* _EXERCISE GOAL_:
From the records below, print exactly the lines starting at the one containing "Where should I click to: Tile" and ending at the one containing "Open the bit.ly/30S2MeD link", ends included, and nothing else.

* _ENTRIES PROVIDED_:
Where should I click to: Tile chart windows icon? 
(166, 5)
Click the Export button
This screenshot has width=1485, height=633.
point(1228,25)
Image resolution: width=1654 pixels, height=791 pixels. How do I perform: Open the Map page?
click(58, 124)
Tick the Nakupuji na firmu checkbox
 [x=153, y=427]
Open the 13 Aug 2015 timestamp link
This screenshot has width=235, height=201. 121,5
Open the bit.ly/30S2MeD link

* * *

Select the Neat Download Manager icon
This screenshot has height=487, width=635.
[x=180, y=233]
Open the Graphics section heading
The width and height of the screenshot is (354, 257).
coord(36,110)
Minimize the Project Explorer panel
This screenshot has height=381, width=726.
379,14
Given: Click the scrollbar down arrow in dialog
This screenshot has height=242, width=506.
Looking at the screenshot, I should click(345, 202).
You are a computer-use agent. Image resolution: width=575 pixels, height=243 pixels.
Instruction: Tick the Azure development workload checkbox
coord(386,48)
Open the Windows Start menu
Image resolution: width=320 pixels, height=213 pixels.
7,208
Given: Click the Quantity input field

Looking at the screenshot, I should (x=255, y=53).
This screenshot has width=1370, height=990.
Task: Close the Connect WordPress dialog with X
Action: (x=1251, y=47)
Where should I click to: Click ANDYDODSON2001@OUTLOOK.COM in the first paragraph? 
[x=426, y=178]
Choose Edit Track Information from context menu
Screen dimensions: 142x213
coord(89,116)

* _RESULT OF THIS TASK_:
Where should I click to: Tile chart windows icon? 
(166, 5)
Click the Export button
This screenshot has width=1485, height=633.
point(1228,25)
Image resolution: width=1654 pixels, height=791 pixels. How do I perform: Open the Map page?
click(58, 124)
Tick the Nakupuji na firmu checkbox
 [x=153, y=427]
Open the 13 Aug 2015 timestamp link
This screenshot has width=235, height=201. 121,5
Open the bit.ly/30S2MeD link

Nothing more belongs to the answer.